Third, our leaders must desist from getting involved in the merry-go-round of policy inconsistency. Nothing kills an economy faster than a leader who changes the rules every six months. One administration builds refineries; the next cancels them for pipelines. One government promotes a 5% interest rate for manufacturers; the next introduces a currency float that bankrupts them. Patriotism would require a long-term vision that transcends election cycles. We need leaders who love Nigeria more than they love their reelection. We need a national development compact that a president from the North and a president from the South both refuse to break, because the nation matters more than the party.
We often speak of the economy in abstract terms: GDP, inflation, debt-to-GDP ratio. But the disloyalty of our leaders has a brutal, tangible face. It is the face of a mother in Kano who boils “zogale” (moringa) leaves for her children because she cannot afford rice. It is the face of a graduate in Benin City who holds a BSc but drives a rickety okada because there are no jobs. It is the face of a doctor in Lagos who spends 12 hours stuck in traffic because a patriotic government failed to build a functional transportation system.
We are losing an entire generation. Young Nigerians are no longer asking, “How do I build my country?” They are asking, “What is the quickest visa to Canada?” The lack of patriotism at the top has bred cynicism at the bottom. And yet, the resilience of the ordinary Nigerian is unmatched. We are the most entrepreneurial people on earth, we fix our generators, we drill our own boreholes, we build private universities, and we create mobile money solutions when banks fail. Imagine what we could achieve if our leaders showed half that grit.
The world is watching. In 2023, when Nigeria’s new president announced the removal of fuel subsidies and the unification of exchange rates, there was a flicker of hope. But hope is not a strategy. What we need now is follow-through, not backtracking under pressure from vested interests.
To the President, state governors, National Assembly members, and all political appointees: You have been given a trust that belongs to over 200 million souls. For once, please, be patriotic. Not the patriotism of photo-ops or jingoistic speeches, but the patriotism of sacrifice. Do not spend our oil money on foreign hospitals when our own clinics have no gloves. Do not send your children to Harvard while you starve our universities of funds. Do not award yourself jumbo pay while pensioners die on queues.
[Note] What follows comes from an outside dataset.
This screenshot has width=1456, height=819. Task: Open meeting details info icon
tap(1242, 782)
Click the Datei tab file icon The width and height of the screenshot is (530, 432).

Make Nigeria great again. It is not a slogan; it is a destiny we can still reclaim. We have the human capital, our youth are the most educated and tech-savvy in Africa. We have the natural resources, from lithium for EV batteries to gas for clean energy. We have the market, a population of 200 million consumers. The only thing missing is you, our leaders, acting like Nigerians first and politicians second.
The rest of Africa is racing ahead: Rwanda on digital governance, Ghana on ease of doing business, South Africa on industrial output. The Giant of Africa is not dead; it is sleeping under the weight of selfish leadership. Pull the blanket off. Show some guts, some love, some patriotism. Salvage this economy, and history will not just remember your name, it will carve it in gold. If you fail, you will be remembered as the generation that presided over the final fall. The choice, honorable leaders, is yours. Arise, O compatriots. It is not too late.